After 12 weeks of follow-up, average daily bowel movements were reduced by 29% and 35% with the 250 mg and 500 mg doses of telotristat etiprate, respectively. The 12-week decline in bowel movements was 17% with placebo. At least a 30% reduction in bowel movement frequency for ≥50% of the study was achieved for 44% of patients in the 250 mg arm and for 42% in the 500 mg group compared with 20% with placebo (P <.02).
In the 250 mg arm, patients experienced 1.71 fewer average daily bowel movements compared with a reduction of 0.87 in the placebo arm (P <.001). Those treated with a 500 mg dose of telotristat etiprate experienced 2.11 fewer average daily bowel movements compared with baseline.
At the 12-week analysis, the 250 mg dose reduced u5-HIAA levels by 30.1 mg per 24 hours compared with placebo (P <.001). The 500 mg dose of telotristat etiprate reduced u5-HIAA levels by 33.8 mg per 24 hours compared with placebo (P <.001). In the placebo arm, u5-HIAA levels increased from baseline by 11 mg/24 hours.
Patients treated with telotristat etiprate did not experience a statistically significant reduction in flushing and abdominal pain.
The therapy was well tolerated, with fewer adverse events (AEs) seen in the 250 mg arm compared with placebo. Those in the 500 mg arm experienced a higher rate of AEs compared with the placebo and 250 mg arms. All-grade treatment-related AEs occurred in 82% of patients treated with the 250 mg dose of telotristat etiprate compared with 93% with the 500 mg dose and 87% with the placebo. AEs led to treatment discontinuation for 7% of patients in each telotristat etiprate arm compared with 13% with placebo.
Eight patients (18%) treated with the 500 mg dose of the therapy experienced depression versus 3 (6.7%) with placebo and 2 with the 250 mg dose (4.4%). Mild to moderate nausea was experienced by 6 patients in the 250 mg arm (13.3%) versus 13 (28.9%) and 5 (11.1%) with the 500 mg dose and placebo, respectively. At the time of the analysis, 87% of patients were receiving open-label telotristat etiprate at 500 mg.
In the TELECAST study, 76 patients with at least one symptom of carcinoid syndrome were randomized to telotristat etiprate three times per day at 250 mg, 500 mg, or placebo. Prior treatment with a somatostatin analog was not part of the inclusion criteria. The primary endpoint of the study was the percent change in u5-HIAA levels at 12 weeks.
The u5-HIAA levels were significantly reduced with both doses of telotristat etiprate compared with placebo (P <.001), although exact numbers have not yet been released.

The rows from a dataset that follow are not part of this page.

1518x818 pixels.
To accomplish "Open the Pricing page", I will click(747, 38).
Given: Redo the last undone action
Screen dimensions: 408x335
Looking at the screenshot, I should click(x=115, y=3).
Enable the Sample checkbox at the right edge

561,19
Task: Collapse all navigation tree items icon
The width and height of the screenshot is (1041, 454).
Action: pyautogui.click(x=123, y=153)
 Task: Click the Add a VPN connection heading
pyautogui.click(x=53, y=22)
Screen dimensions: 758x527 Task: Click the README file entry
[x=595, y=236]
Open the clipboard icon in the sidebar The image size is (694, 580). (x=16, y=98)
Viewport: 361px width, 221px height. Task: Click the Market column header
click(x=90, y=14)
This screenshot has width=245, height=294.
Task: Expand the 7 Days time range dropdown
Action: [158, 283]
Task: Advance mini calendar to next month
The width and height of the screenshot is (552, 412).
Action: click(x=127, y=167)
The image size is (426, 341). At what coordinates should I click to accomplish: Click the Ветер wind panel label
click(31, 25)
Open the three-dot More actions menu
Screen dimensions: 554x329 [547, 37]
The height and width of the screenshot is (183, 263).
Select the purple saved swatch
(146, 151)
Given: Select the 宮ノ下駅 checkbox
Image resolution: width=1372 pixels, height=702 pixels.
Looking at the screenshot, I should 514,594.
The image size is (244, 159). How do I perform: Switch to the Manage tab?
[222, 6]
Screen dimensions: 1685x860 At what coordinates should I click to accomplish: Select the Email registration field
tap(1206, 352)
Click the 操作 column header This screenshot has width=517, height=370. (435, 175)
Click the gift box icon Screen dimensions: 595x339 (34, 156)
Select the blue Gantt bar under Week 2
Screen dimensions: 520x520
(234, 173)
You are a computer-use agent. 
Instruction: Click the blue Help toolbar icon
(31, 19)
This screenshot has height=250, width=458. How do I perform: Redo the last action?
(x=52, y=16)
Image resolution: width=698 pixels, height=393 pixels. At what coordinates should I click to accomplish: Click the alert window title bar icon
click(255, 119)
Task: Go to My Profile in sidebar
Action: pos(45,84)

Telotristat etiprate also demonstrated a significant reduction in daily bowel movements compared with placebo for the 250 mg dose (P = .004) and the 500 mg dose (P <.001). Both dose levels were included in the NDA.
All-grade AEs occurred in 100% of patients in the 250 mg arm and in 84% and 81% of those in the 500 mg and placebo arms, respectively. Serious AEs occurred in 4% of patients in the 250 mg arm, 8% in the 500 mg arm, and in 19% of those in the placebo arm, although none were related to treatment. Nausea was experienced by 3 patients in the 250 mg arm, 2 in the 500 mg arm, and by 4 in the placebo group. One patients experienced depression in each of the telotristat etiprate arms versus 2 in the placebo group.
A third phase III study, TELEPATH, is exploring expanded treatment with telotristat etiprate at the 250 mg and 500 mg thrice daily for patients with carcinoid syndrome. Treatment-related AEs are the primary endpoint of this study (NCT02026063).
Kulke MH, Hörsch D, Caplin M, et al. Telotristat etiprate is effective in treating patients with carcinoid syndrome that is inadequately controlled by somatostatin analog therapy (the phase 3 TELESTAR clinical trial). Presented at: 2015 European Cancer Congress; September 25-29; Vienna, Austria. Abstract 37LBA.